Betts Group Pty Ltd, formerly Breckler Brothers and Cecil Bros Pty Ltd, is an Australian footwear retailer based in Perth. Founded in 1892, the Betts Group owns the brands Betts (formerly Betts & Betts), Betts Kids (formerly Betts & Betts Kids), ZU, Airflex, Zeroe, Betts Brand Direct, Betts for Her. As of June 2026, Betts had 35 stores across Australia.

==History==
Yoel Breckler, a Russian immigrant, founded the boot repair store Breckler Brothers in Fremantle, Western Australia in 1892. This family business that he had established was continued by his wife Fanny Breckler (née Masel, 1877–1942) and two sons, Cecil and Alec, after his death in 1912. Fanny opened her first shoe store in Hay Street, Perth in the 1920s, named The Dainty Walk.

The company has since changed its name at various times in its long history, including Cecil Bros, and Betts. In 1985, Andrew and Danny Breckler took over the family's business. The recent introduction of major suburban retail shopping centres had brought in competition from both national and international players. This development had created a difficult situation for local retailers, and put pressure on sales and margins. To combat this, Andrew started to expand the operations into the states of Victoria, New South Wales and the Northern Territory, with the aid of numerous acquisitions the company had made in the 1980s and early 1990s. During this time, Andrew helped the company become the "largest privately owned footwear group in Australia". In the 1980s, the company opened dedicated children's footwear stores called Betts Kids.
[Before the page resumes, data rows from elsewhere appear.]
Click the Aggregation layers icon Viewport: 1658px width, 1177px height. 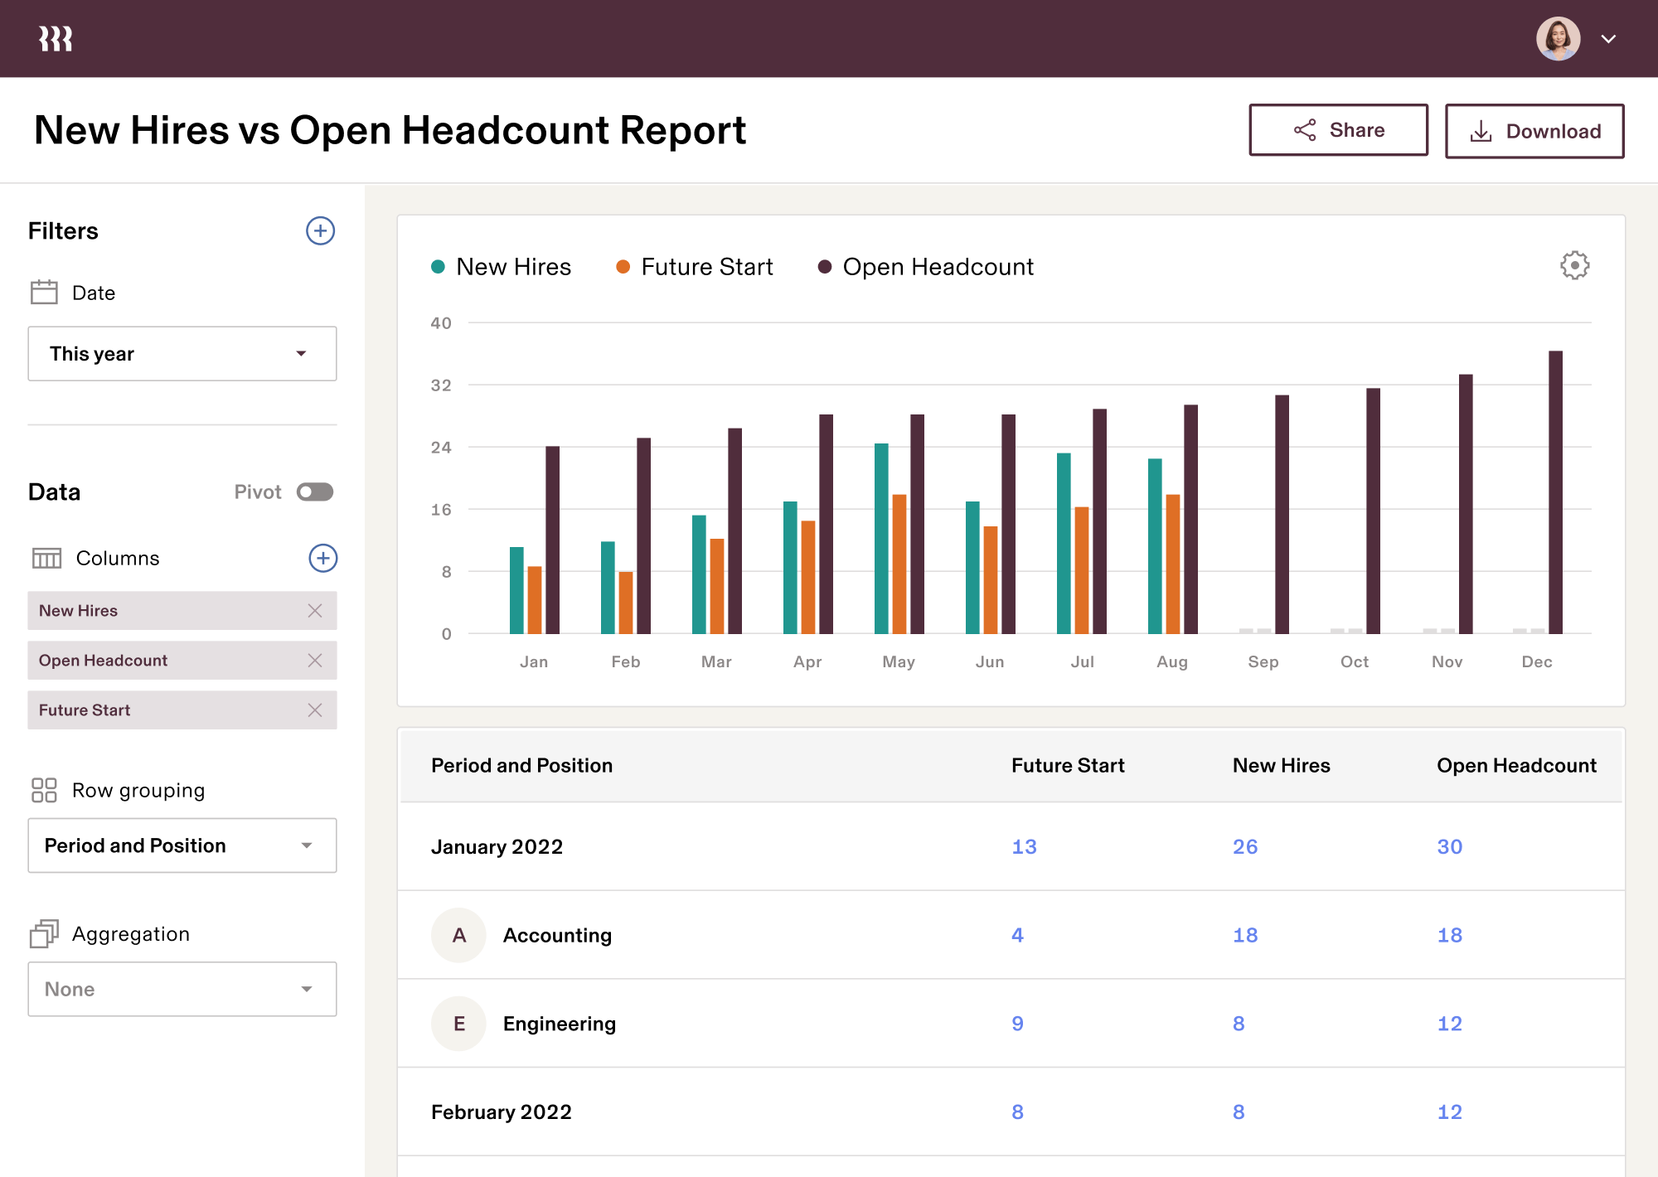click(x=45, y=933)
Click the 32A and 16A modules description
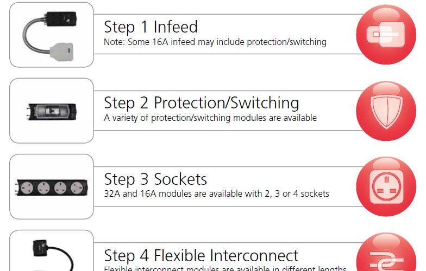This screenshot has height=271, width=426. pos(216,193)
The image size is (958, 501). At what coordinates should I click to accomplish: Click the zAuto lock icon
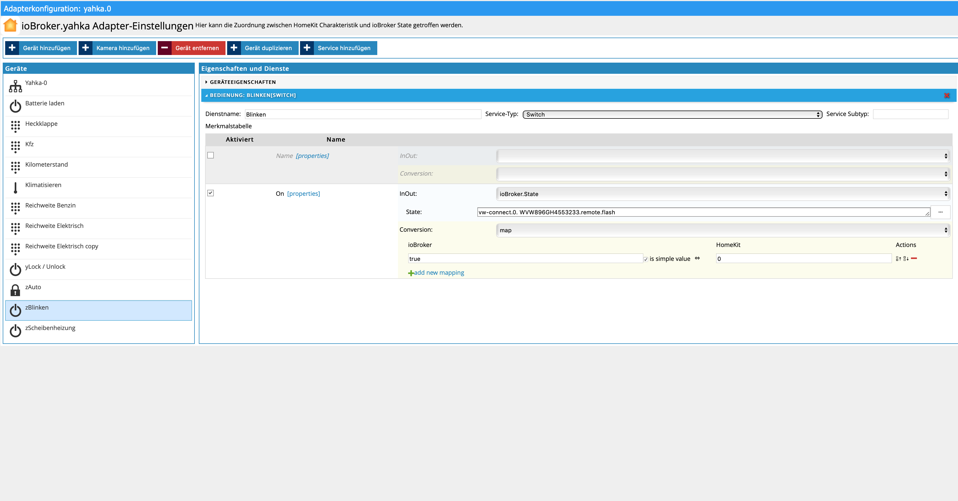coord(15,290)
At the beginning of the 21st century, Danny, who was faced with a second surge of increased competition, repositioned the Betts Group, thereby changing it into a "vertically integrated business that could design and source its own products". The brand Zu Shoes was established in March 2003, and Danny soon started designing and developing footwear products and accessories for manufacture in China. To reduce the level of third-party involvement in acquiring product from Chinese manufacturers, he also developed the Betts Group China Resource Centre, which handled quality control and transportation. In 2008, the company launched standalone Airflex stores followed by standalone Betts for Her stores in 2010.

In 2018, Betts Group announced it would close or sell 69 of its 170 stores. This included the closure of all Betts Kids stores and the sale of 22 Betts and Airflex locations to the Munro Footwear Group in March 2018.

In late 2025, Betts underwent a rebrand, shifting its focus to women's footwear and accessories only. In July 2026, Betts announced it had entered administration and would close 20 of its 35 stores. The company also said it would transition to eventually become an online-only business.

==Operations==
The Betts Group is now run by the fifth generation of the family. The head office is located in Osborne Park, Western Australia. The two-storey, 1,500 sqm office was awarded the Best New Commercial project under $5 million in Western Australia for 2006 by the MBA.

Betts has stores in every Australian state and territory, offices in Western Australia, South Australia, Victoria and China, and a franchise store in the United Arab Emirates. The various brands reach a range of different demographics in society: children's shoes (Betts Kids), premium men and women's fashion footwear and accessories (Zu), and contemporary comfort/technological men's and women's fashion shoes (Airflex). Betts, which caters for people seeking contemporary affordable men and women's dress and casual footwear and accessories, has in some locations been replaced by Betts for Her, a variant of the Betts brand that stocks female-targeted products only. The Betts for Her debut store was at Westfield Burwood in 2012. Numerous international companies order Betts-designed shoes. Over 130 independent retailers in Australia now stock Airflex shoes. Many of the shoes are designed and manufactured by Betts themselves, and this is done to allow them to oversee the quality of the production throughout the entire process.

The business is built on a financial model based on 98% shoe and 2% handbag sales. The business, which is 100% retail, does not manufacture any of its products, and instead imports its footwear and other accessories from overseas suppliers.

Betts' website allows purchases online.